Recopiez mot pour mot, en entier, l'entretien sur la contribution de l'Ordre national des infirmiers au Ségur de la santé.

EXTRAIT DU DOCUMENT ::
━━━━━━━━━━━━━━━━━━━━

L’Ordre national des infirmiers (ONI) a présenté en juillet dernier sa contribution au Ségur de la santé. Son leitmotiv : plus d’autonomie pour les infirmières. Explications avec le président de l’Ordre, Patrick Chamboredon.
Quelles sont les propositions essentielles de votre contribution au Ségur de la santé ?
À mon avis, s’il fallait ne retenir qu’une idée, ce serait celle d’autonomie de la profession. Cela se traduit par plusieurs demandes concrètes : la reconnaissance de la consultation infirmière, la possibilité d’adapter les posologies, l’extension des possibilités de prescription… Aujourd’hui, l’autonomie infirmière est avérée sur certains actes, et elle est en promesse sur d’autres. C’est une évolution qui a pris du temps, qui en prendra encore, mais le conseil de l’Ordre est à même de porter cela.
Cette contribution arrive quelques mois seulement après votre « Livre blanc de la profession infirmière », et en reprend sensiblement les propositions. Quelle est son originalité ?

━━━━━━━━━━━━━━━━━━━━

DONNÉES PRÉSENTÉES ::

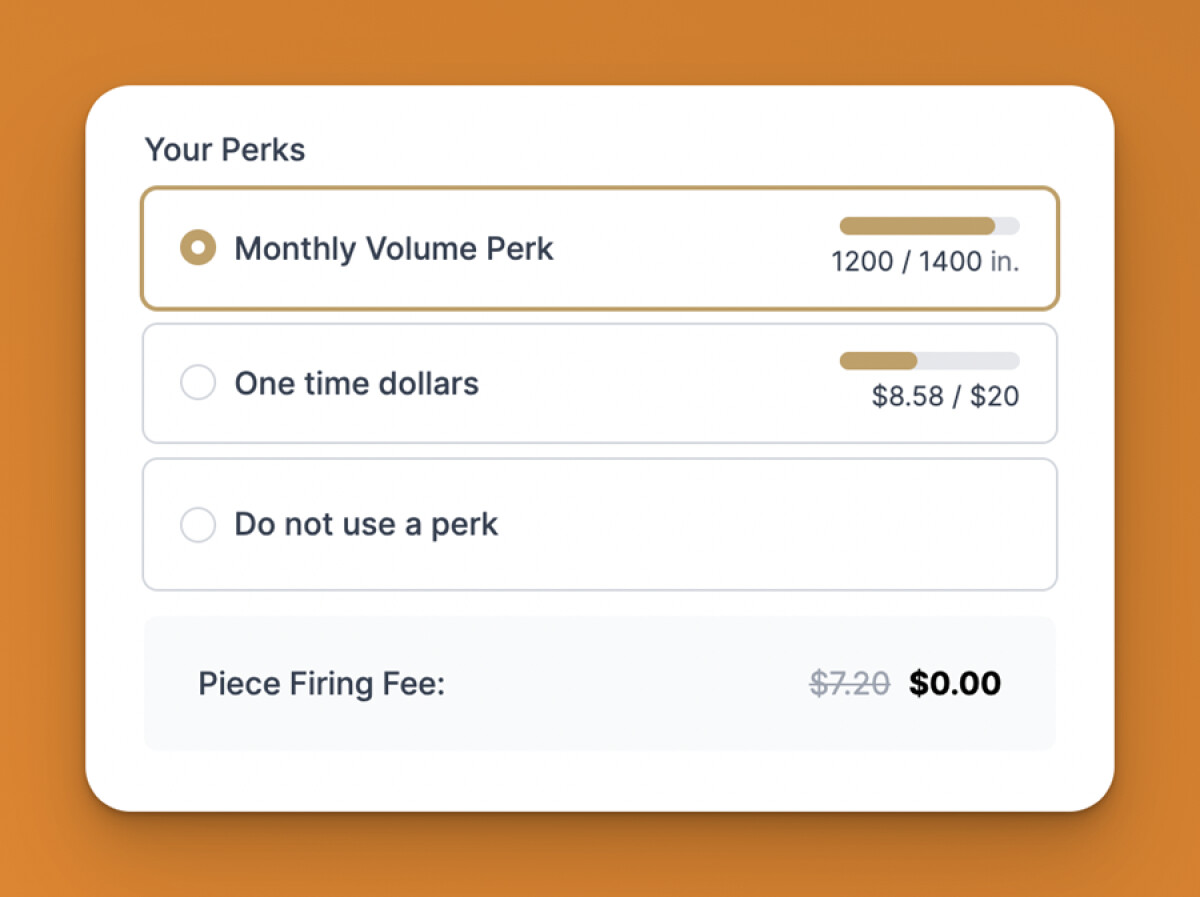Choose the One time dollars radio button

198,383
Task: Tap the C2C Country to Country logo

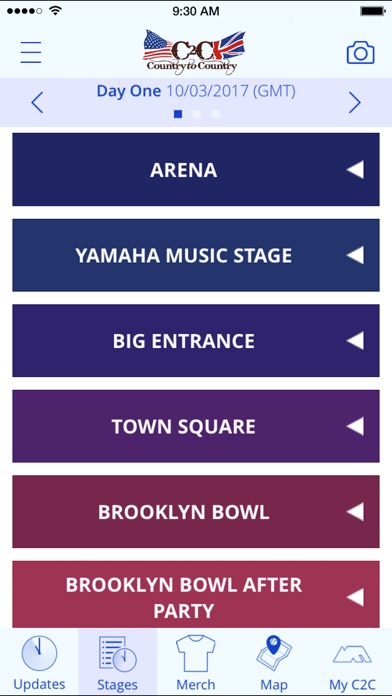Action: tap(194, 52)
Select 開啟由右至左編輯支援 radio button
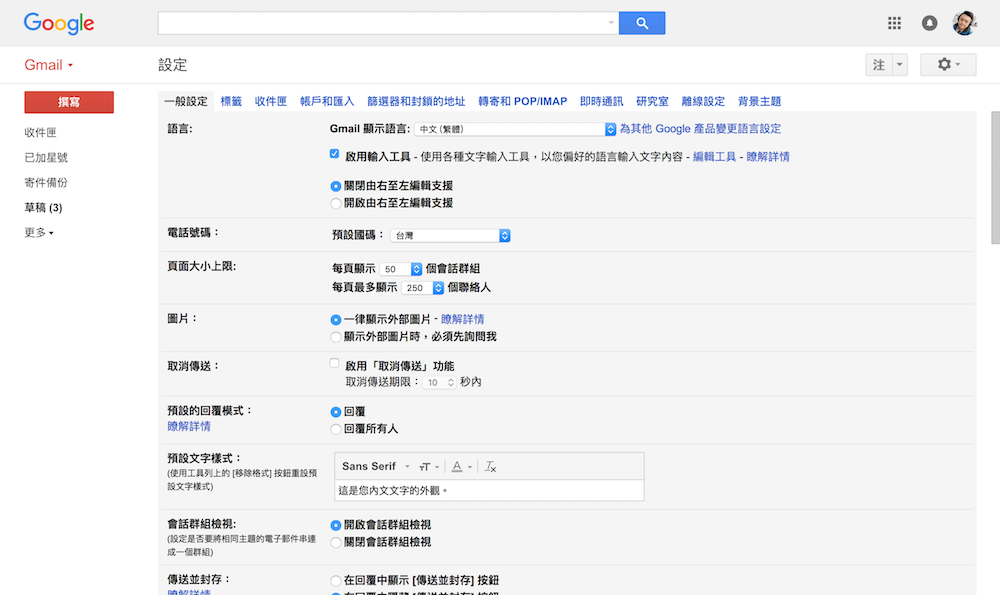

━━━━━━━━━━━━━━━━━━━━

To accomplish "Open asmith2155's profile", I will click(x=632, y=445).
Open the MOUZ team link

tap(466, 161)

━━━━━━━━━━━━━━━━━━━━

RÉPONSE ::
L’Ordre national des infirmiers (ONI) a présenté en juillet dernier sa contribution au Ségur de la santé. Son leitmotiv : plus d’autonomie pour les infirmières. Explications avec le président de l’Ordre, Patrick Chamboredon.
Quelles sont les propositions essentielles de votre contribution au Ségur de la santé ?
À mon avis, s’il fallait ne retenir qu’une idée, ce serait celle d’autonomie de la profession. Cela se traduit par plusieurs demandes concrètes : la reconnaissance de la consultation infirmière, la possibilité d’adapter les posologies, l’extension des possibilités de prescription… Aujourd’hui, l’autonomie infirmière est avérée sur certains actes, et elle est en promesse sur d’autres. C’est une évolution qui a pris du temps, qui en prendra encore, mais le conseil de l’Ordre est à même de porter cela.
Cette contribution arrive quelques mois seulement après votre « Livre blanc de la profession infirmière », et en reprend sensiblement les propositions. Quelle est son originalité ?